BEGIN PROVIDED DATA

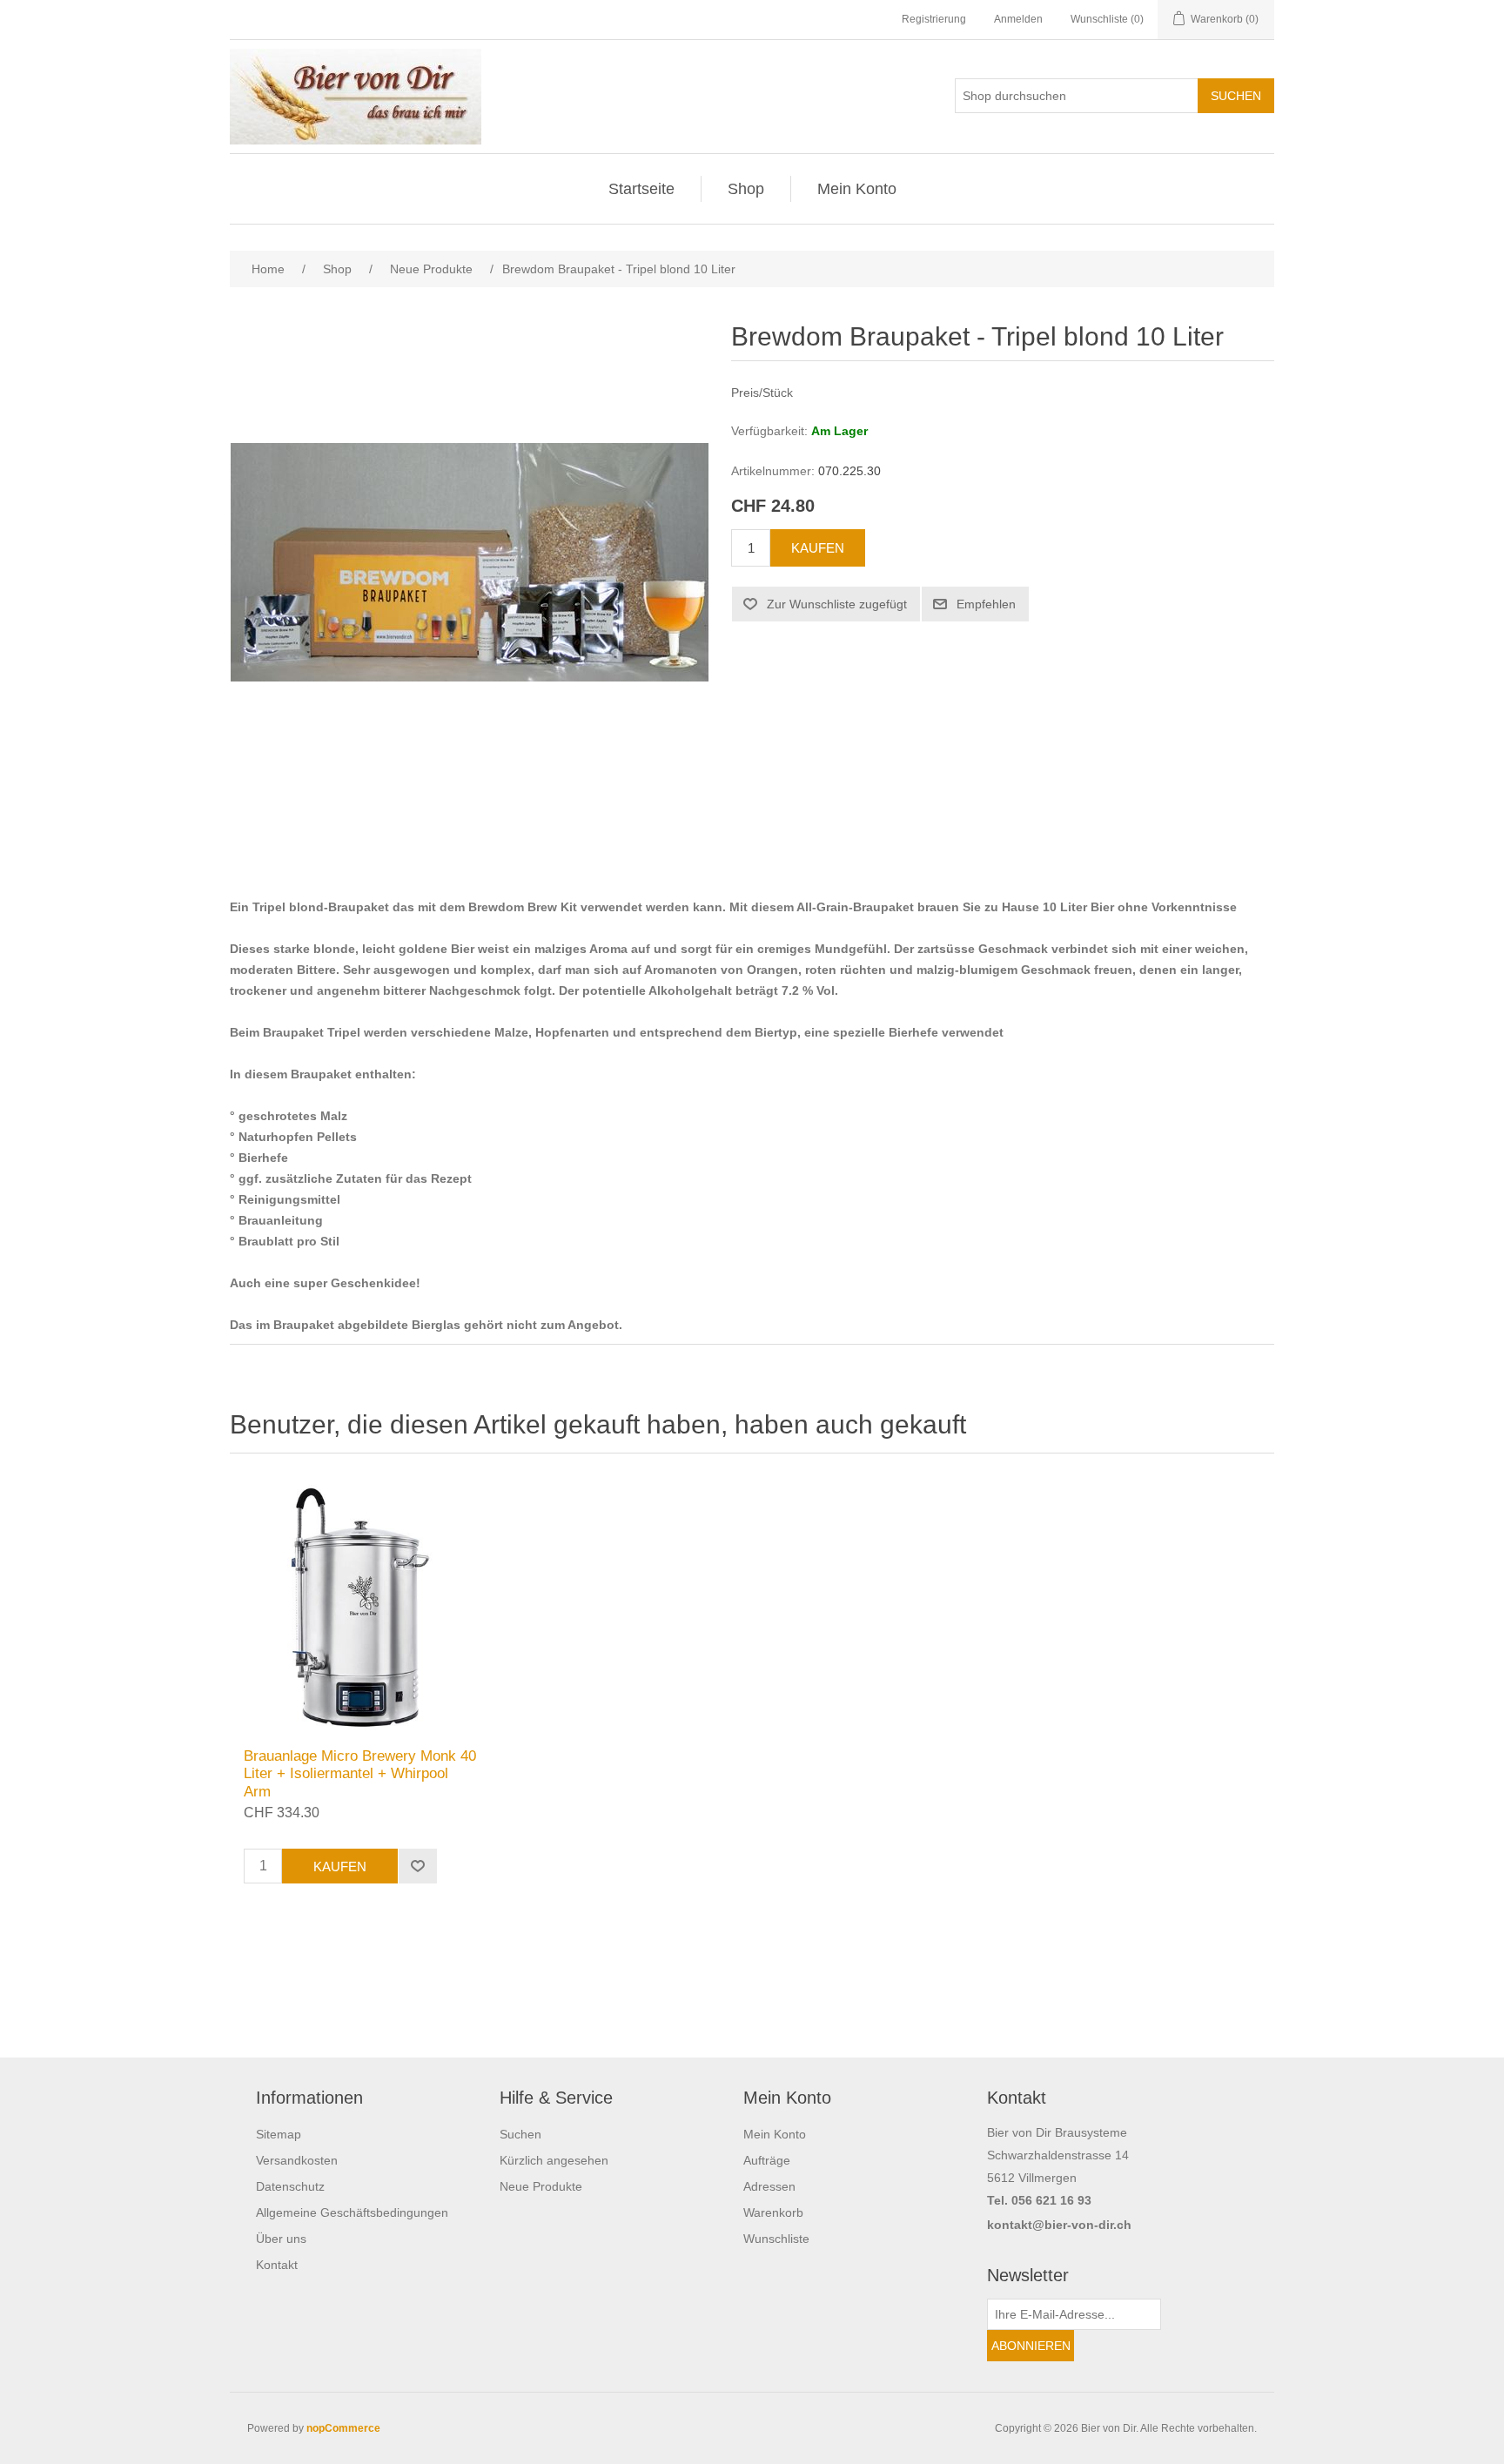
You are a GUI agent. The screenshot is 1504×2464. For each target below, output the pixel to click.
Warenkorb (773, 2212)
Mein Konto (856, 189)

END PROVIDED DATA
BEGIN PROVIDED DATA

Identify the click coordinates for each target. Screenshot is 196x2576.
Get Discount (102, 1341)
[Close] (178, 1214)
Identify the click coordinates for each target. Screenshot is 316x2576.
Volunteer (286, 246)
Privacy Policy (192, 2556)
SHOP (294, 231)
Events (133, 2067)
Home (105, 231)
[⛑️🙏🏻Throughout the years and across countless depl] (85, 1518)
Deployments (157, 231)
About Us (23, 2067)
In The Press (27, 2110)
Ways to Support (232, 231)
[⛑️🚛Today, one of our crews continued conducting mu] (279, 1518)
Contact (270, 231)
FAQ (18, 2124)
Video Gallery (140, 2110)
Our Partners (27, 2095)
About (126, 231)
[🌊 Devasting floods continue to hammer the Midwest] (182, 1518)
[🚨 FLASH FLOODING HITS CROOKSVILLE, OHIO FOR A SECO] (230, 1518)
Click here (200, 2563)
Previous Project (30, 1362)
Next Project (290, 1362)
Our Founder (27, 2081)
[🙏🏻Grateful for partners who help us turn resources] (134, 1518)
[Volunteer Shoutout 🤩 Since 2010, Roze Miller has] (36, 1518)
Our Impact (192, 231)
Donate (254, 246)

END PROVIDED DATA
BEGIN PROVIDED DATA

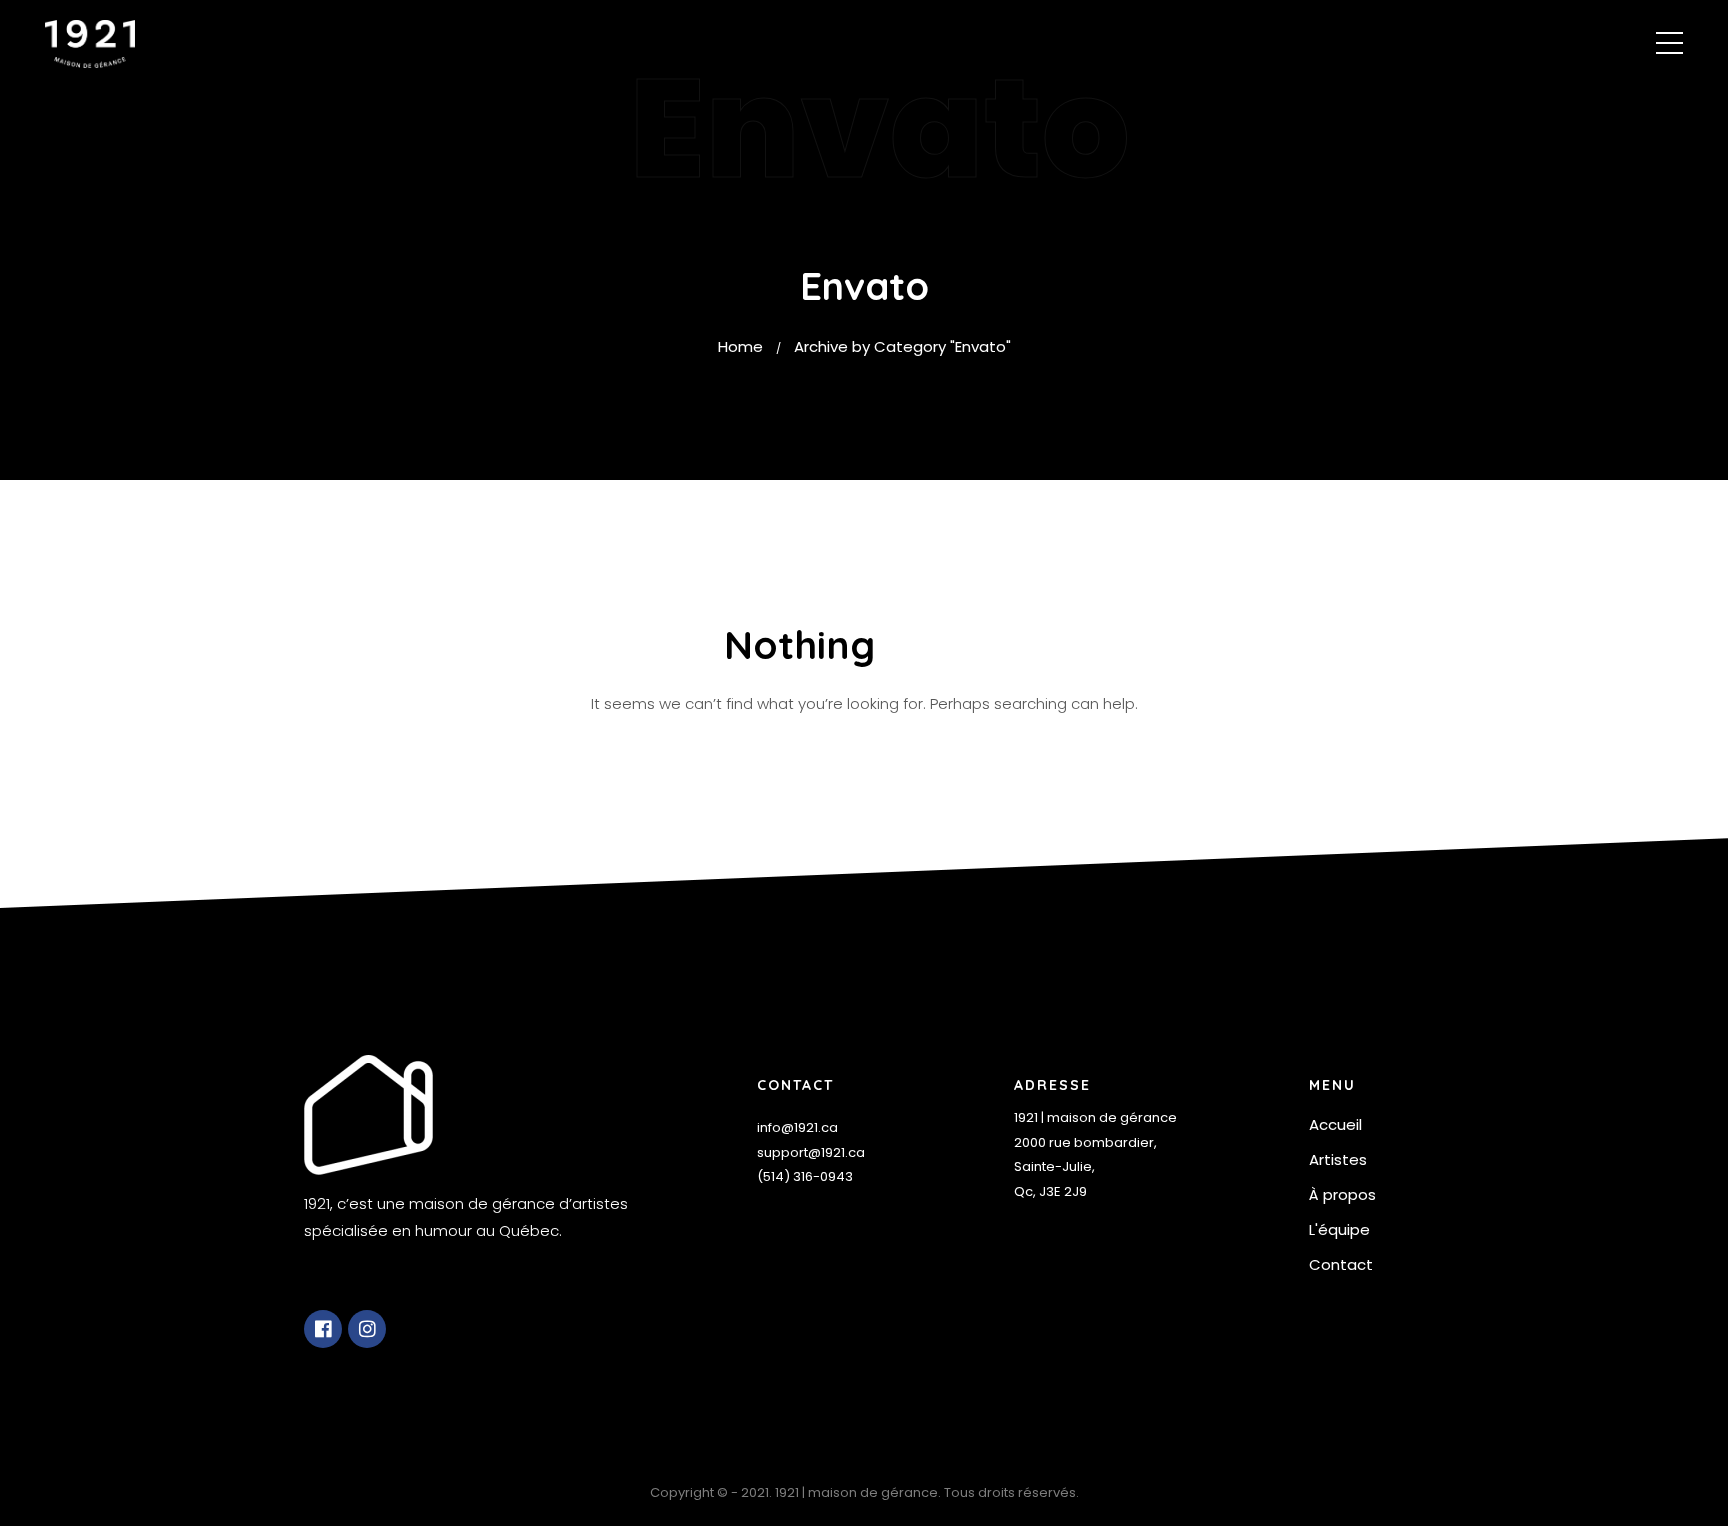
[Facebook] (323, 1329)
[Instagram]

END PROVIDED DATA

EXERCISE GOAL — Please, from the material above, copy only the lines from the line with "[🌊 Devasting floods" up to and including the line with "Donate (254, 246)", exactly as written.

SOLUTION FOR THIS TASK —
[🌊 Devasting floods continue to hammer the Midwest] (182, 1518)
[🚨 FLASH FLOODING HITS CROOKSVILLE, OHIO FOR A SECO] (230, 1518)
Click here (200, 2563)
Previous Project (30, 1362)
Next Project (290, 1362)
Our Founder (27, 2081)
[🙏🏻Grateful for partners who help us turn resources] (134, 1518)
[Volunteer Shoutout 🤩 Since 2010, Roze Miller has] (36, 1518)
Our Impact (192, 231)
Donate (254, 246)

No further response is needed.